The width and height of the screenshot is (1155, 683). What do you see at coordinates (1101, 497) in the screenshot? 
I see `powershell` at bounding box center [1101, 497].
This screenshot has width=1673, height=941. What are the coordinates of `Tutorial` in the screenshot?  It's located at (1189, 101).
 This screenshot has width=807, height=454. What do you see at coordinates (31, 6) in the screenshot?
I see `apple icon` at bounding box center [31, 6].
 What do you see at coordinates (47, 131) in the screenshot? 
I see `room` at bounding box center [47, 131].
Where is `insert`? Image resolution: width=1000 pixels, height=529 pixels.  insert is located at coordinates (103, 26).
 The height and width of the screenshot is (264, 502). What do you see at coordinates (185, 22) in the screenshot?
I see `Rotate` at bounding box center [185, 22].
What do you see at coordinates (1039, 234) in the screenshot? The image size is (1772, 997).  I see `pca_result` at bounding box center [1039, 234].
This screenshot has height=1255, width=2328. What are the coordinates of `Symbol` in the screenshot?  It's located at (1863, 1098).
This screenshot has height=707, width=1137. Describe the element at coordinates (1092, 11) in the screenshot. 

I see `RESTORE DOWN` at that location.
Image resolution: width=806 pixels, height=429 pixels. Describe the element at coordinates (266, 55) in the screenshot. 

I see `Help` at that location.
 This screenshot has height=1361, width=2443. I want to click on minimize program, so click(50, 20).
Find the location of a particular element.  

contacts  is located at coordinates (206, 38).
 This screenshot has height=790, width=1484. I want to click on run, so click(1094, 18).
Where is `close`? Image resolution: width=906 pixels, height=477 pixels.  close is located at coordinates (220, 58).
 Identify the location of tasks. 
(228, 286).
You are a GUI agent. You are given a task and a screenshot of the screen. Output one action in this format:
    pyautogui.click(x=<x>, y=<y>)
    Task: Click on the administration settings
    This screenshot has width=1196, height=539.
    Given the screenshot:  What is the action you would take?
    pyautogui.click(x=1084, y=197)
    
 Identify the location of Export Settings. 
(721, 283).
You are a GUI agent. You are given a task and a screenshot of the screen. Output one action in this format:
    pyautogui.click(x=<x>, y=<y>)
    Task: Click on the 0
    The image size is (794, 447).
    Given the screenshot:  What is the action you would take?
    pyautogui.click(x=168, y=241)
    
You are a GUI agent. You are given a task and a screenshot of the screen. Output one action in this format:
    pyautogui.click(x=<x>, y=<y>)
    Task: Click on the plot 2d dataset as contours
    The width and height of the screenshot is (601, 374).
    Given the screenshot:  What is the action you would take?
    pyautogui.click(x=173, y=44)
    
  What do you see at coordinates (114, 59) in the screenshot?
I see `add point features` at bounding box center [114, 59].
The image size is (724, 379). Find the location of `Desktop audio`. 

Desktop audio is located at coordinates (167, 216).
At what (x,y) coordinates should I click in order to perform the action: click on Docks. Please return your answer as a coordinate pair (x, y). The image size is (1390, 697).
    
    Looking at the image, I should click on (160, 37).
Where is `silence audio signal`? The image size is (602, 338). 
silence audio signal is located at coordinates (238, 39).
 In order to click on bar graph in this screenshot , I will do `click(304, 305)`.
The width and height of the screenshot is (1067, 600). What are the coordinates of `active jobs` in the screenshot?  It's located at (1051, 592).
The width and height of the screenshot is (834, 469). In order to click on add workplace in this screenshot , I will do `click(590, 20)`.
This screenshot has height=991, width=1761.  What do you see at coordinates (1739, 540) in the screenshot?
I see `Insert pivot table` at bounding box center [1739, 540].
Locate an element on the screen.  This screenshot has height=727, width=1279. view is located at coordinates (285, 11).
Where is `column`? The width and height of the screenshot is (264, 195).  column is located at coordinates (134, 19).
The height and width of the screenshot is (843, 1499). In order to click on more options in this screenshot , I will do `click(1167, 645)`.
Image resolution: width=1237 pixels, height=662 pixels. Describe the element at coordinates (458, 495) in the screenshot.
________________
• _Description of the task_
Copy out the rows from the line containing "The width and height of the screenshot is (834, 469)." through the end of the rows, renaming "In order to click on" to "To select" and changing nothing else.

• _The reply_
The width and height of the screenshot is (834, 469). To select add workplace in this screenshot , I will do `click(590, 20)`.
This screenshot has height=991, width=1761.  What do you see at coordinates (1739, 540) in the screenshot?
I see `Insert pivot table` at bounding box center [1739, 540].
Locate an element on the screen.  This screenshot has height=727, width=1279. view is located at coordinates (285, 11).
Where is `column`? The width and height of the screenshot is (264, 195).  column is located at coordinates (134, 19).
The height and width of the screenshot is (843, 1499). To select more options in this screenshot , I will do `click(1167, 645)`.
Image resolution: width=1237 pixels, height=662 pixels. Describe the element at coordinates (458, 495) in the screenshot.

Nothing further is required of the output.